Problem description: Among the lines below, return each one that contains the word "vertical".

== Dataset entries

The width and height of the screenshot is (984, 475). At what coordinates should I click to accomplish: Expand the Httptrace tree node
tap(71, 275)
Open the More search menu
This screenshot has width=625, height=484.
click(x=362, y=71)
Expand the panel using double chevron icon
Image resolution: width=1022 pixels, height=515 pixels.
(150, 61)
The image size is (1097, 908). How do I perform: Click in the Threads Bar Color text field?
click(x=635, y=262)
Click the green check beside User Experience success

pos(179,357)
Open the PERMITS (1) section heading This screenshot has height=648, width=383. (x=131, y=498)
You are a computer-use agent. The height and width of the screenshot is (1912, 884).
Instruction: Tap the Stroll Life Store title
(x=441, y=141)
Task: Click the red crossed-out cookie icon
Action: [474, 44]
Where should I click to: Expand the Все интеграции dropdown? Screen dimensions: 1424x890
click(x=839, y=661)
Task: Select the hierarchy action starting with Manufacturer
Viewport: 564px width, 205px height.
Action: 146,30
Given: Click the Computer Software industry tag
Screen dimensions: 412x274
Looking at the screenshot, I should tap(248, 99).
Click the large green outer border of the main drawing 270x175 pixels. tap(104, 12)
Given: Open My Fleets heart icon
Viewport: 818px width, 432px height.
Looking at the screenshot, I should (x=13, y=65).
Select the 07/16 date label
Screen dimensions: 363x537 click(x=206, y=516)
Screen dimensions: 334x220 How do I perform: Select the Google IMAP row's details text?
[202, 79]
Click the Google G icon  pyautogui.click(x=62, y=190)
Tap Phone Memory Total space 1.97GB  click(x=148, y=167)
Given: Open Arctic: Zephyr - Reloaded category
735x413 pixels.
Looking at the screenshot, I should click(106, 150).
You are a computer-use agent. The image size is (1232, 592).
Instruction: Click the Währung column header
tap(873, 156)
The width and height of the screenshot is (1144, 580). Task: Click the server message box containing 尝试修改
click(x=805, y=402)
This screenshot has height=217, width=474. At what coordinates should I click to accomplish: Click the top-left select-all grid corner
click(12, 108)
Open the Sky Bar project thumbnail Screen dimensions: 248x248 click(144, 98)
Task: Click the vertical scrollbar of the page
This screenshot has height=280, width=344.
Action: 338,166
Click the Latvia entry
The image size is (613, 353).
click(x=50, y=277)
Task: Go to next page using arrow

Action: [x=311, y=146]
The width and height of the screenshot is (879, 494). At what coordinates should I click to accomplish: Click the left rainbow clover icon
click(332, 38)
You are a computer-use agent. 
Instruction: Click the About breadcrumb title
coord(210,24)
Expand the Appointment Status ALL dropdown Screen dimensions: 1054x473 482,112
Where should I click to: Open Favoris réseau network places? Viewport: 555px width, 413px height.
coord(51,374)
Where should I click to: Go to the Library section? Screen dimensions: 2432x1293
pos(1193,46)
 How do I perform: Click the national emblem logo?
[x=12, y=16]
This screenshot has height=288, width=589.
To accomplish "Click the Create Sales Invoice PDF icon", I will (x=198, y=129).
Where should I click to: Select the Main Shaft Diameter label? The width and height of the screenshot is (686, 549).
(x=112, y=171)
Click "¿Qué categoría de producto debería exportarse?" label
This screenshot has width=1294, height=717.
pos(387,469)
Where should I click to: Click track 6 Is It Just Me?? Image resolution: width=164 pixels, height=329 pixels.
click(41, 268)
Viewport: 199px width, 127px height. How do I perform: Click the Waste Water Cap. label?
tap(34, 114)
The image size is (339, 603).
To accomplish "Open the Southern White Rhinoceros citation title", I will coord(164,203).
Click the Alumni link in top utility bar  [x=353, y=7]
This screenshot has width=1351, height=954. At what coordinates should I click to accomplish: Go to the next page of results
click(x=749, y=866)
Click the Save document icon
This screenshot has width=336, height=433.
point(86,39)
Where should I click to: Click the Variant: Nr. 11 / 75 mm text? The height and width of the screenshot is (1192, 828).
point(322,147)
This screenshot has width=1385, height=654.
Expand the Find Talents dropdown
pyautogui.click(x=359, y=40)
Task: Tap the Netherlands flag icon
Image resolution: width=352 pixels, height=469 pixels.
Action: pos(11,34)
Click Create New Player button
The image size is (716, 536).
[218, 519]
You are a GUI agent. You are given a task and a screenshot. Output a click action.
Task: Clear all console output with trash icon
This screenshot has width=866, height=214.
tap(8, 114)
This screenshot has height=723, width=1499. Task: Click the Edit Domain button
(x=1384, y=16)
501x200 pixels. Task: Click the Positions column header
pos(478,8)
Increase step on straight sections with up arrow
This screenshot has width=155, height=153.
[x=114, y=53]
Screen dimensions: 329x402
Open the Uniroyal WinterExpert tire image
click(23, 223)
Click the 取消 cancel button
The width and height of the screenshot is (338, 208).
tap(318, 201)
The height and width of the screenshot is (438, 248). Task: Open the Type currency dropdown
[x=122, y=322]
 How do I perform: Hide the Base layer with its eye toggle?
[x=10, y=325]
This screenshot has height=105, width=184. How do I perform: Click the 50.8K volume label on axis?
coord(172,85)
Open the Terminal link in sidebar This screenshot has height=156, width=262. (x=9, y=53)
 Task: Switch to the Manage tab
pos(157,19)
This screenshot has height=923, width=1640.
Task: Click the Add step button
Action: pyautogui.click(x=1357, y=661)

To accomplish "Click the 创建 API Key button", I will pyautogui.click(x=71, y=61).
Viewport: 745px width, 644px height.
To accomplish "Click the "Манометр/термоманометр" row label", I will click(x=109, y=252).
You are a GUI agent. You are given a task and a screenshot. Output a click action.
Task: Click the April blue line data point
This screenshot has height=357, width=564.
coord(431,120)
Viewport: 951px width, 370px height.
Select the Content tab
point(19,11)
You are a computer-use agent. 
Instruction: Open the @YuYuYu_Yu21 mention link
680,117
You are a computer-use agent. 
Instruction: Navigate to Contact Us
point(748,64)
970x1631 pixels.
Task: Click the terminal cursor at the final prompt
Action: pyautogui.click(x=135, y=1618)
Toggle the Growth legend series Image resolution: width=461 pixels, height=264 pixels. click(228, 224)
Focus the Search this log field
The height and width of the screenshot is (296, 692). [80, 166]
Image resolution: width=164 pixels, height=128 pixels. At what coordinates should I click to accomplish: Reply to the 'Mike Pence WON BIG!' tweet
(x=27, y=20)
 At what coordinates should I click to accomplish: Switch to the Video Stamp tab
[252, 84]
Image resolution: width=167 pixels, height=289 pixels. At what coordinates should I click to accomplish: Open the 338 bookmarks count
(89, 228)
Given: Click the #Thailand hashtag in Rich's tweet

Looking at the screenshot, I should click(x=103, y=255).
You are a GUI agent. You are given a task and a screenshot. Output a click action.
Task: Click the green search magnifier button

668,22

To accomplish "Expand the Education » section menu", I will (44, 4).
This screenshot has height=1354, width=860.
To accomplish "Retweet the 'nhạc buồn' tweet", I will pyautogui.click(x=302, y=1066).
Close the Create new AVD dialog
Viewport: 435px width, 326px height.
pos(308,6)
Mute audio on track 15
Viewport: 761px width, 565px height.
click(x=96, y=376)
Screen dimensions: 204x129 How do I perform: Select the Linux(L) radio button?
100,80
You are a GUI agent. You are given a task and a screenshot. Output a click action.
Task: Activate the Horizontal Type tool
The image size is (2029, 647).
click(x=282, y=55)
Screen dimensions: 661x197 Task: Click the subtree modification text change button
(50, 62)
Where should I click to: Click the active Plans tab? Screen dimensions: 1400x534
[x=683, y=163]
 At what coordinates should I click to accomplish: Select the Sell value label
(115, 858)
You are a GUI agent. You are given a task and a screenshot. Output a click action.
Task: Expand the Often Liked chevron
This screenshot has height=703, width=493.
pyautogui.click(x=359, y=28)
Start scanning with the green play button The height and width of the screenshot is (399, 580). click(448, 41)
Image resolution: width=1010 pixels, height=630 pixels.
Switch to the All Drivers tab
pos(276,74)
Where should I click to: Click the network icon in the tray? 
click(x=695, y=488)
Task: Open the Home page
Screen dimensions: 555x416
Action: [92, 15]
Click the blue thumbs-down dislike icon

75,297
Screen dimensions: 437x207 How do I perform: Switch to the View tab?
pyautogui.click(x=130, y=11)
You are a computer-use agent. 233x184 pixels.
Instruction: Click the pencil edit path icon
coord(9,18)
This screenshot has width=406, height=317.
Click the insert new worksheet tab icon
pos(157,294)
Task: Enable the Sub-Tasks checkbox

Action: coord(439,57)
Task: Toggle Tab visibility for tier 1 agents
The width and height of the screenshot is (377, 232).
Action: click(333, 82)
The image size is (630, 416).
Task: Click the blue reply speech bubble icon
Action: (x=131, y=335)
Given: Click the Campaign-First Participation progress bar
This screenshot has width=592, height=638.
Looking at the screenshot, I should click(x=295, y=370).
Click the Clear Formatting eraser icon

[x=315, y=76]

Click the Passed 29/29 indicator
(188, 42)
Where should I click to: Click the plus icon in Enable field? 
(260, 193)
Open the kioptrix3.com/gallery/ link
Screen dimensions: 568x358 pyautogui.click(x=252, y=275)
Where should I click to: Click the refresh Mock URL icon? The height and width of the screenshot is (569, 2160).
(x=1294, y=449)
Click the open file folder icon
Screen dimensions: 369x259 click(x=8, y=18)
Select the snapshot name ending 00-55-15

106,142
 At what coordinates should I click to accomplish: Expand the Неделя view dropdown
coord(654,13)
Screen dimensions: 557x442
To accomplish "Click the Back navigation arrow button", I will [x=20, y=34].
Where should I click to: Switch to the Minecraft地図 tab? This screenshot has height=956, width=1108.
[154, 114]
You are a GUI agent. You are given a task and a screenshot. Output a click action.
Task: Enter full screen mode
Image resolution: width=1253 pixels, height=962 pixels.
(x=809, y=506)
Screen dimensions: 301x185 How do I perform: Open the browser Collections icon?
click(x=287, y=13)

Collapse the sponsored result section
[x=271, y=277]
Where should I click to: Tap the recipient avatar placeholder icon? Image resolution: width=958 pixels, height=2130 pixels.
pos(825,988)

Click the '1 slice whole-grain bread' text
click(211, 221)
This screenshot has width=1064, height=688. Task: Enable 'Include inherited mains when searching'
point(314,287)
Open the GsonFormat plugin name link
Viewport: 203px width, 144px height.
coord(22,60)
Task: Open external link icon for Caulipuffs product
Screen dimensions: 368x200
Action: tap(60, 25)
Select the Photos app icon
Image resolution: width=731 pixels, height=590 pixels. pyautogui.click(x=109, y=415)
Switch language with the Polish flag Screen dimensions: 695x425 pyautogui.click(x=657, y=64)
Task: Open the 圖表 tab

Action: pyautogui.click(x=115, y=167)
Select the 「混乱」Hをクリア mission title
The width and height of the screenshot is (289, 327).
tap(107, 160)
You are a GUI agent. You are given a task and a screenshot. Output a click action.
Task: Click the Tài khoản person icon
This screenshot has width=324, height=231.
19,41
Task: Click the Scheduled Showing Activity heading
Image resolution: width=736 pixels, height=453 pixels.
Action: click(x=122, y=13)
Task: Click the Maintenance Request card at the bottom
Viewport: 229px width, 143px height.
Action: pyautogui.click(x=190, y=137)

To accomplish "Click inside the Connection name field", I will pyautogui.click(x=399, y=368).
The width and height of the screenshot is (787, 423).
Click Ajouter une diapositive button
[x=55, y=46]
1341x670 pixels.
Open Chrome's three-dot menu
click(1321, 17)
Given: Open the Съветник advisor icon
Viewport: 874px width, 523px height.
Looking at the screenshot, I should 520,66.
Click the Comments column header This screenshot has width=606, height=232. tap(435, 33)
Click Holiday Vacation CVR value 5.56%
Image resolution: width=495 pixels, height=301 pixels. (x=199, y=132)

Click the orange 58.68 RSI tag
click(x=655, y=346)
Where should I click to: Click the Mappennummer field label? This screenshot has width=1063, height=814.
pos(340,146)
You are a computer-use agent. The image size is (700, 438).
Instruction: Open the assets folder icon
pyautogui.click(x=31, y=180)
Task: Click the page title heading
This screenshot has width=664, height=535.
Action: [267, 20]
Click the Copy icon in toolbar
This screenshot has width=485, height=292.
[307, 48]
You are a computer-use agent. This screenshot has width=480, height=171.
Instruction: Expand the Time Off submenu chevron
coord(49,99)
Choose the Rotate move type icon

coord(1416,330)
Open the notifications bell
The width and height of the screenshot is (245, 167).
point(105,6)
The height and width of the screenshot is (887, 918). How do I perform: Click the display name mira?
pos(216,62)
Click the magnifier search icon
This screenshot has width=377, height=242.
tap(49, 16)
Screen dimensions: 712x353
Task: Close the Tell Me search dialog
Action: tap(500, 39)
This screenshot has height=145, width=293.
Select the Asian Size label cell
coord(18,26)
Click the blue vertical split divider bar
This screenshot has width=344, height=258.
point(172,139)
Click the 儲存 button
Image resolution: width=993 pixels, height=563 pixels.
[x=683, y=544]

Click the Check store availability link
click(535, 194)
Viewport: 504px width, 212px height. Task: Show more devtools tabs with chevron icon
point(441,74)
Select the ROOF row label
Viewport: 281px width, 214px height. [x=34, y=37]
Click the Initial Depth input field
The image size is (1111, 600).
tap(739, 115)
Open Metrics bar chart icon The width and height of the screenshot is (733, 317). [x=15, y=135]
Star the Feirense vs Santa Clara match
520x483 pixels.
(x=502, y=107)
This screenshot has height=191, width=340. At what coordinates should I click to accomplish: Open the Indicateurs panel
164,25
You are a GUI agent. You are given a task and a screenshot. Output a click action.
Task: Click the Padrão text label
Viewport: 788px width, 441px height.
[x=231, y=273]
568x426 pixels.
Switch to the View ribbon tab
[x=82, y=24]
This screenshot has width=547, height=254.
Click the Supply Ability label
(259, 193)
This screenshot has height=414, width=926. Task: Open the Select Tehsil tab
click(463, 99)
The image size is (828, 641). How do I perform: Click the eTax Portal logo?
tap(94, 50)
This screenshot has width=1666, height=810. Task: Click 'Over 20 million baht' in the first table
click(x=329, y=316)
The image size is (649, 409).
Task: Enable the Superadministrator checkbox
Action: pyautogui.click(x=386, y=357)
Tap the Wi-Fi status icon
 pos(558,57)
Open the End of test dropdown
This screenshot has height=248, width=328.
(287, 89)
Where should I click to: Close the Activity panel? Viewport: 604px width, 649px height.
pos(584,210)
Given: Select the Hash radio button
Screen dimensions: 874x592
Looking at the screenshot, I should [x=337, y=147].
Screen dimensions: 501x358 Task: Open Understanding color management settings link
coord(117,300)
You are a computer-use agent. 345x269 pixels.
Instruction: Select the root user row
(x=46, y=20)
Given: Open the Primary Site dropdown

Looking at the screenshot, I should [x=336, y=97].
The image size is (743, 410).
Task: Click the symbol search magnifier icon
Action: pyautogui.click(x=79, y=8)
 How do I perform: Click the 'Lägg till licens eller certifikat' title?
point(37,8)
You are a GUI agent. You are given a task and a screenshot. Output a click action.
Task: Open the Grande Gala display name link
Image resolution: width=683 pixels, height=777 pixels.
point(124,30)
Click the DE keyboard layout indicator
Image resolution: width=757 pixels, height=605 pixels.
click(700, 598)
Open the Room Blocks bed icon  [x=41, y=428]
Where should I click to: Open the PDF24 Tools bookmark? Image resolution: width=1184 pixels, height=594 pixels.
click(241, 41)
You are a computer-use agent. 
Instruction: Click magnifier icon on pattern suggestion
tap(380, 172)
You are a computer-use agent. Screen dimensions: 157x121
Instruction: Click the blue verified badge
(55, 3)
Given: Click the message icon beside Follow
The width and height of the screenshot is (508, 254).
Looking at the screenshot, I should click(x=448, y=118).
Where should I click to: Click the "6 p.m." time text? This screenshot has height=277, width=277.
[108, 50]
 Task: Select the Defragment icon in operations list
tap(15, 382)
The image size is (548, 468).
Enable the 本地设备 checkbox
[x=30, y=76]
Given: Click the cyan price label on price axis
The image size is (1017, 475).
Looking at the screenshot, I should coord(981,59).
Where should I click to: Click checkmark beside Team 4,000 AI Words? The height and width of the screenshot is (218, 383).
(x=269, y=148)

====

Output of the task:
Task: Click the vertical scrollbar of the page
Click the blue vertical split divider bar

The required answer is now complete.